All the chemicals were obtained from China Chemical Reagent Company. All products are known compounds and were characterized by m.p., IR, 1H NMR, and GC/MS. Melting points were determined on an RY-2 melting apparatus and are uncorrected. 1H NMR data were acquired on a Bruker AV 400 MHz CDCl3, or DMSO-d6 was used as solvent using TMS as an internal standard. IR spectra were recorded on an Avatar 330 infrared spectrophotometer (KBr pellet); only the most significant absorption bands are reported (ν max, cm−1). MS is performed on a Saturn 2000 mass spectrometer. Thin-layer chromatography (TLC) was performed on silica gel F254 plates using a 254 nm UV lamp (model UVG-54) or/and iodine vapor to monitor the progress of reactions.

4.1. Preparation of MN

In a round-bottomed flask (250 mL) equipped with a mechanic stirrer, a suspension of melamine (3.1 g, 25 mmol) and 10 mL HNO3 (20%, 32 mmol) was stirred at 20°C for 2 h. Then the reaction mixture was transferred to a crystallizing dish for slow evaporation of water under a mild air flow. After 3 days, MN as a white solid was obtained.

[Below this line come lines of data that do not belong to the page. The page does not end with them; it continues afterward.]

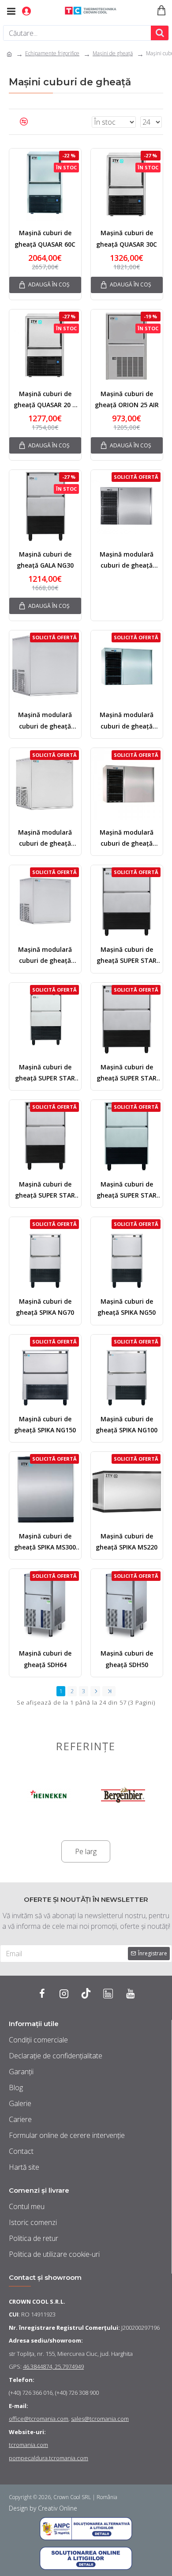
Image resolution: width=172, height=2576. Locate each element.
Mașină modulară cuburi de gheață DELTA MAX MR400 (126, 838)
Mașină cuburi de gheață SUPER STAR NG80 (45, 1073)
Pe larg (86, 1851)
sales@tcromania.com (100, 2419)
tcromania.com (28, 2445)
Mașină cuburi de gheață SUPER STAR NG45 (45, 1190)
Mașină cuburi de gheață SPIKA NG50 (126, 1307)
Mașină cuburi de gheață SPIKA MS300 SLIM (45, 1542)
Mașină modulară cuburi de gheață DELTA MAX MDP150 (45, 955)
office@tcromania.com (38, 2419)
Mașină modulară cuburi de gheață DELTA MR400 (126, 720)
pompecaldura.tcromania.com (48, 2458)
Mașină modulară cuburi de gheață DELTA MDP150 (45, 838)
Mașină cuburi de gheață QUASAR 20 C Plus (45, 399)
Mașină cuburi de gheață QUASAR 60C (45, 238)
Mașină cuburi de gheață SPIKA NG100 (126, 1424)
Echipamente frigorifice (52, 53)
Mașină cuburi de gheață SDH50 (127, 1658)
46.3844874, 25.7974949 (53, 2366)
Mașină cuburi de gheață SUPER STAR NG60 (127, 1073)
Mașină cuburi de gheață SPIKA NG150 (45, 1424)
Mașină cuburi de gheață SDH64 (45, 1658)
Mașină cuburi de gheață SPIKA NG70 (45, 1307)
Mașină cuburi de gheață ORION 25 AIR (127, 399)
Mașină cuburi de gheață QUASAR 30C (126, 238)
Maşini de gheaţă (113, 53)
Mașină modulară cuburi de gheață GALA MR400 (126, 560)
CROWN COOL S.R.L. (37, 2301)
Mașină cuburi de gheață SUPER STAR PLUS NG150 (127, 955)
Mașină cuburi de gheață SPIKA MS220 (126, 1541)
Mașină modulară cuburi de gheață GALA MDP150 (45, 720)
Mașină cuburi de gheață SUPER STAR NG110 (127, 1190)
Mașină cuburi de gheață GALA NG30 (45, 559)
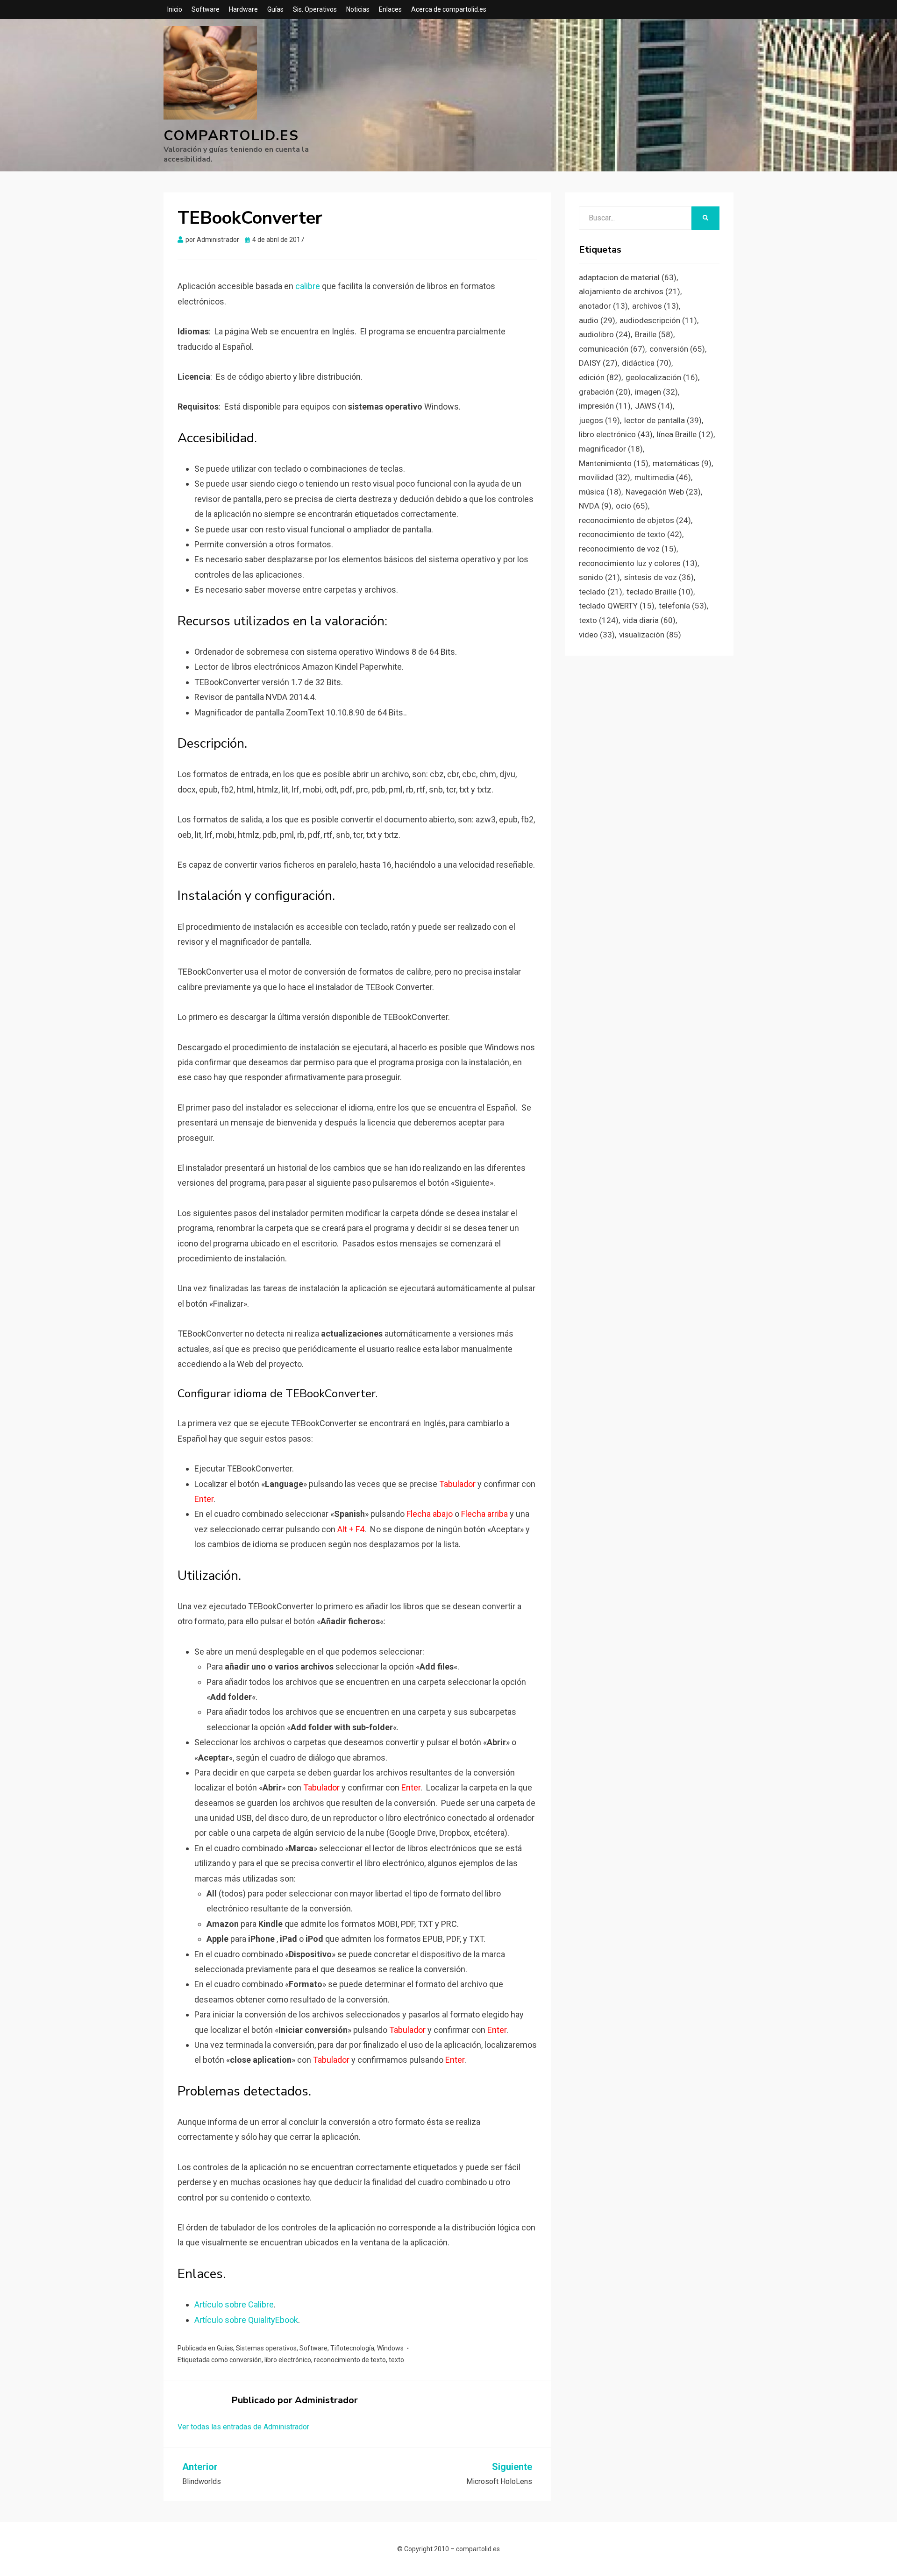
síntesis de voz (659, 577)
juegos (599, 420)
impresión (605, 405)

4.2. General Procedure for the Nitration of Phenols

In a typical nitration procedure, to a stirring mixture of acetone (15 mL) and phenol (0.56 g, 6 mmol) at room temperature, MN (1.3 g, 7 mmol) and the catalytic amount of p-toluenesulfonic acid (0.06 g, 0.4 mmol) were added. The mixture was stirred at room temperature for appropriate time. The progress of the reaction was monitored by TLC. At the end of the reaction, the mixture was filtered. Then, acetone was removed by evaporation to afford the crude product, which was chromatographed over silica gel to give the pure compound in high yield using hexane : ethyl acetate as eluents.

Similarly other phenolic compounds were nitrated under the similar conditions and their reaction times and yields are presented in Table 2. The compounds were confirmed by 1H NMR, MS, and IR spectrum.


The authors thank the National Natural Science Foundation of China (Grant no. 20702016).